[Stored data]

=== Section Start ===

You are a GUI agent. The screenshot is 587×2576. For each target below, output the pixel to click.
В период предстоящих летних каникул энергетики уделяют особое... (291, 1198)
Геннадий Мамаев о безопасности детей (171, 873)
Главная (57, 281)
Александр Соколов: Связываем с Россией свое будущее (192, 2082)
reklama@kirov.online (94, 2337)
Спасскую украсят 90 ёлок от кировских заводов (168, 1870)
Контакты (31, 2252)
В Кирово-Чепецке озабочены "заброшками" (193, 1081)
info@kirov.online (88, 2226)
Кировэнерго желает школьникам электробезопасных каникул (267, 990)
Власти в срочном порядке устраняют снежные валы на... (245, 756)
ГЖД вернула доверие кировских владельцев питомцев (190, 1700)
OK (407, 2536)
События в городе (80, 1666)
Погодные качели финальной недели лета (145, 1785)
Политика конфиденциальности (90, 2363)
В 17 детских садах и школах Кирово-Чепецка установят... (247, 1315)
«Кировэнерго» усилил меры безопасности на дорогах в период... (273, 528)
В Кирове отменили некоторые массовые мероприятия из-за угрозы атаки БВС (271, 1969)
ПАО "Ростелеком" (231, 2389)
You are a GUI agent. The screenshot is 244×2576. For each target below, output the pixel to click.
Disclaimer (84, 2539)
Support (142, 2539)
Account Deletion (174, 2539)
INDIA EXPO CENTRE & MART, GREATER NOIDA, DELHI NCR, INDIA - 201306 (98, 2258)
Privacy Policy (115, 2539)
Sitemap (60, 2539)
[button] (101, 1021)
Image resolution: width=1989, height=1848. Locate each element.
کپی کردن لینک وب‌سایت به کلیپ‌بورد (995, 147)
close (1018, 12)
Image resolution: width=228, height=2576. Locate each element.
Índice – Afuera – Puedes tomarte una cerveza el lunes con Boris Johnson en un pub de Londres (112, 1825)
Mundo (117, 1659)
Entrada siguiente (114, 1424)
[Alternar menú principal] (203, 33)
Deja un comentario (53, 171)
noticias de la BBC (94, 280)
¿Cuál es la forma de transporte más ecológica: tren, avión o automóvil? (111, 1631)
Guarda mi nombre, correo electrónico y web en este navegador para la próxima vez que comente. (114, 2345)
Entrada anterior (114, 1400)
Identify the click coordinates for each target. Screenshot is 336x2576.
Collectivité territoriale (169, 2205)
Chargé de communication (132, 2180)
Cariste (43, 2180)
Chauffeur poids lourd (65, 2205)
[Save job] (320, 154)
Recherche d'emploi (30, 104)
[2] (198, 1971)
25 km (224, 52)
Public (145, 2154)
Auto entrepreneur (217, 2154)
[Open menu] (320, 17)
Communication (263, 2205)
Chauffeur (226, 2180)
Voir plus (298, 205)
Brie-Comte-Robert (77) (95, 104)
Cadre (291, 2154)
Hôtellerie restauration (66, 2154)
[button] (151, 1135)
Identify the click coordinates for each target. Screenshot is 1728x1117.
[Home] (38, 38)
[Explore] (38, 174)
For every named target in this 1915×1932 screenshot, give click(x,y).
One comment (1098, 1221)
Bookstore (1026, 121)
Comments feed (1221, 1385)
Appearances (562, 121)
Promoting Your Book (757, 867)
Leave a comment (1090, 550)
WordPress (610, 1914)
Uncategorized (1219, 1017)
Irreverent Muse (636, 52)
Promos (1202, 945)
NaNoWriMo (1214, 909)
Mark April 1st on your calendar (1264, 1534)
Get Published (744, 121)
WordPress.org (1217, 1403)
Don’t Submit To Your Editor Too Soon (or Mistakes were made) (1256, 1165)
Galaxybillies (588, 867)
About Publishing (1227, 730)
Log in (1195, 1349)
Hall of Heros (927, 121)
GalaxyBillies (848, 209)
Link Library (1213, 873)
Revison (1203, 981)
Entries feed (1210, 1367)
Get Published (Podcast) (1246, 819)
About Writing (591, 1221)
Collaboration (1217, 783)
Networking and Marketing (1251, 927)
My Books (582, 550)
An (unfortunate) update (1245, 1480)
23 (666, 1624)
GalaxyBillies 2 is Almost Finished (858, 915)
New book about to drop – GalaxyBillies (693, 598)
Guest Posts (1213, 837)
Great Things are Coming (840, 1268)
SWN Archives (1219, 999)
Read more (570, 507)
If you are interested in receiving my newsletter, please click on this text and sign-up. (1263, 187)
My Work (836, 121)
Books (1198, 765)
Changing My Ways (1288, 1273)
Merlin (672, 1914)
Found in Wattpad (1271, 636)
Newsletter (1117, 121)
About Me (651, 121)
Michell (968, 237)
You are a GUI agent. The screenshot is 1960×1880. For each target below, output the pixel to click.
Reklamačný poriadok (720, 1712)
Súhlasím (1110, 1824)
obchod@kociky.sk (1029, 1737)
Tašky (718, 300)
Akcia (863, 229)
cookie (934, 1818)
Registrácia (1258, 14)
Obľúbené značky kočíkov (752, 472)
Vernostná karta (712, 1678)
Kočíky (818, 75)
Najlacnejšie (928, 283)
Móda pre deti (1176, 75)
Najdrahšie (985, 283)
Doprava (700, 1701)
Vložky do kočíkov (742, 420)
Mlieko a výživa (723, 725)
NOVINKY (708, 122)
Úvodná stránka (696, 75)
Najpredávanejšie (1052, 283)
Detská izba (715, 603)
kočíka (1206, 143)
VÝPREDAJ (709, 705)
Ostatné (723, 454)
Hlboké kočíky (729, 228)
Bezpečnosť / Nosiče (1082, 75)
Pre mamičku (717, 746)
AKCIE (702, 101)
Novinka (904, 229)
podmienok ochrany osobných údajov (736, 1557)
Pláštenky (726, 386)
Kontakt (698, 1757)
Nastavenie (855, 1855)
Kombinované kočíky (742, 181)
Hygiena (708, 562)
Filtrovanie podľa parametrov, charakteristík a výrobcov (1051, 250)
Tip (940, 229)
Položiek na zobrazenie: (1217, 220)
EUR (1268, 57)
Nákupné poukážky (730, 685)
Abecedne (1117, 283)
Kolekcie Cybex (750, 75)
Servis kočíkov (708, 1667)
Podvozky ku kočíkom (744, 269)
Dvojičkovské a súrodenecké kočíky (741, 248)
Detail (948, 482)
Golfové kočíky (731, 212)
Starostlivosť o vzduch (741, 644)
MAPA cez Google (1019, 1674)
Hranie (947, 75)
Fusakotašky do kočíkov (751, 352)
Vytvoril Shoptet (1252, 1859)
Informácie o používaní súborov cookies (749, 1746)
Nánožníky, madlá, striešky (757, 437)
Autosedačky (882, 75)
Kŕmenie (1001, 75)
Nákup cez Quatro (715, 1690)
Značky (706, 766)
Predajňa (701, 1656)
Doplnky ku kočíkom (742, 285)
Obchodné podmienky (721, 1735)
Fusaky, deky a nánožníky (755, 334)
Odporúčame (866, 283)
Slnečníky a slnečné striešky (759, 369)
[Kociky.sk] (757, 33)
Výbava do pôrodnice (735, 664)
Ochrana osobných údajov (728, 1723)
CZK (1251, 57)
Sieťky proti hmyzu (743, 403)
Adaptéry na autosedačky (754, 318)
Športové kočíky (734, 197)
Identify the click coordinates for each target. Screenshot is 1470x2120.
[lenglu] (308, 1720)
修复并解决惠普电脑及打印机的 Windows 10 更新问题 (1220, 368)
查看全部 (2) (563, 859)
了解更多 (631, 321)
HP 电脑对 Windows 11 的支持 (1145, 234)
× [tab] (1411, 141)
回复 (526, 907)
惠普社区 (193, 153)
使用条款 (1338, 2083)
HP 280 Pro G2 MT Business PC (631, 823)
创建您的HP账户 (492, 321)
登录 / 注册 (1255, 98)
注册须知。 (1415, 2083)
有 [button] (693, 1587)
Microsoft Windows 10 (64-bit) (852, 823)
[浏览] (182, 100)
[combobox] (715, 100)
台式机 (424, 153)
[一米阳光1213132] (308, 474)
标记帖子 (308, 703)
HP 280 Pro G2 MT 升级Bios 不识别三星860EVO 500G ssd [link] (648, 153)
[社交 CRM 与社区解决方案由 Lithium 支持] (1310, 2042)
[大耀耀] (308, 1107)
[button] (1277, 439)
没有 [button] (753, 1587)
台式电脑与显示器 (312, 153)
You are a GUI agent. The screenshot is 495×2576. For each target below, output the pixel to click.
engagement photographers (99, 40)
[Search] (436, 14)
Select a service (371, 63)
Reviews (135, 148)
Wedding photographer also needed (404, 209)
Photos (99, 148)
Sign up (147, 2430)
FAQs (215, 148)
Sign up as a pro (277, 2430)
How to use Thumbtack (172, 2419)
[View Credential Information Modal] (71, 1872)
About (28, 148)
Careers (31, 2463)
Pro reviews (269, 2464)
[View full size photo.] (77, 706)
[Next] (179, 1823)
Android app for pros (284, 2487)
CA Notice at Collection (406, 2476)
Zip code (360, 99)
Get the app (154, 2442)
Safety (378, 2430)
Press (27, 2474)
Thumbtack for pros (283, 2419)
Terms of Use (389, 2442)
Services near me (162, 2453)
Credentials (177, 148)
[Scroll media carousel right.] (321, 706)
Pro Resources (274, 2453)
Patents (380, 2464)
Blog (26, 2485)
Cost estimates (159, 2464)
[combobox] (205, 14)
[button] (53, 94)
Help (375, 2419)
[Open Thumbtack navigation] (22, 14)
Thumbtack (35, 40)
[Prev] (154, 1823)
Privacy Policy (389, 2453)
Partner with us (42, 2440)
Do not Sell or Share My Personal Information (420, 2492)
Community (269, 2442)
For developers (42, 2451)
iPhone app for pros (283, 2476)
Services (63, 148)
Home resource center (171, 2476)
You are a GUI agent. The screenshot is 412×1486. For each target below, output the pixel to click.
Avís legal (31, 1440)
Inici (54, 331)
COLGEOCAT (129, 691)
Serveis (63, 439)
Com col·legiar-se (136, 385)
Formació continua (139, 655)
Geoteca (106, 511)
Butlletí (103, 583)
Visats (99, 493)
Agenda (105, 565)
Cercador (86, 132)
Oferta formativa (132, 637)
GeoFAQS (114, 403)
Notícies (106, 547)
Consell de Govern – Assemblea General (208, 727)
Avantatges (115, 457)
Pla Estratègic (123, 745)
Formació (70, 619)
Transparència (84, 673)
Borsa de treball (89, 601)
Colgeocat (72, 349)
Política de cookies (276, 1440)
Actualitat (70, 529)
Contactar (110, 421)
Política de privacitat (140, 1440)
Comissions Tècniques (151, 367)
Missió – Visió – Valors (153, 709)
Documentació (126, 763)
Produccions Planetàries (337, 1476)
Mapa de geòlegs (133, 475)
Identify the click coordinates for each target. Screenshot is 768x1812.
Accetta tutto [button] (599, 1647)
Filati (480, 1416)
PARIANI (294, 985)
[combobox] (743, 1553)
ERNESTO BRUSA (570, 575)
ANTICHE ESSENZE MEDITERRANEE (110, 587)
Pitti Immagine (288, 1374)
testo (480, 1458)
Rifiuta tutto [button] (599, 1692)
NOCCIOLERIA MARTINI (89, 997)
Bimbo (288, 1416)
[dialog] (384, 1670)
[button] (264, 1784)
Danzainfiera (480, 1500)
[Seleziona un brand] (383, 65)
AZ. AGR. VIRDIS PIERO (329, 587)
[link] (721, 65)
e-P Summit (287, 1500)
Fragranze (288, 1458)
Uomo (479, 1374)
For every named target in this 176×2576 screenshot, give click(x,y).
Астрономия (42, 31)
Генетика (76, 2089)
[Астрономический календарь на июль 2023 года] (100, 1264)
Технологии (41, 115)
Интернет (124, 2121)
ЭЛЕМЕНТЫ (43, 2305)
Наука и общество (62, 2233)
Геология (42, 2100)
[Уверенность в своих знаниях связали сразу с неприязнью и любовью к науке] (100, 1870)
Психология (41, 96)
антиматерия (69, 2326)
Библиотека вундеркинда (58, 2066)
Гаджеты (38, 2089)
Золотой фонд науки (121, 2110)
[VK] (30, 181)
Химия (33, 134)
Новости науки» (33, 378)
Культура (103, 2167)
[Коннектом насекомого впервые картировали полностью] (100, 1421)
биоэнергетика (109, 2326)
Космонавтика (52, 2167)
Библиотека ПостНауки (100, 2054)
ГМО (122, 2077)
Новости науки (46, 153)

=== Section End ===

WORK INSTRUCTION - Repeat exactly the lines of the data from the first one through the line with "Погодные качели финальной", both of them included.

RESULT -
You are a GUI agent. The screenshot is 587×2576. For each target below, output the pixel to click.
В период предстоящих летних каникул энергетики уделяют особое... (291, 1198)
Геннадий Мамаев о безопасности детей (171, 873)
Главная (57, 281)
Александр Соколов: Связываем с Россией свое будущее (192, 2082)
reklama@kirov.online (94, 2337)
Спасскую украсят 90 ёлок от кировских заводов (168, 1870)
Контакты (31, 2252)
В Кирово-Чепецке озабочены "заброшками" (193, 1081)
info@kirov.online (88, 2226)
Кировэнерго желает школьникам электробезопасных каникул (267, 990)
Власти в срочном порядке устраняют снежные валы на... (245, 756)
ГЖД вернула доверие кировских владельцев питомцев (190, 1700)
OK (407, 2536)
События в городе (80, 1666)
Погодные качели финальной недели лета (145, 1785)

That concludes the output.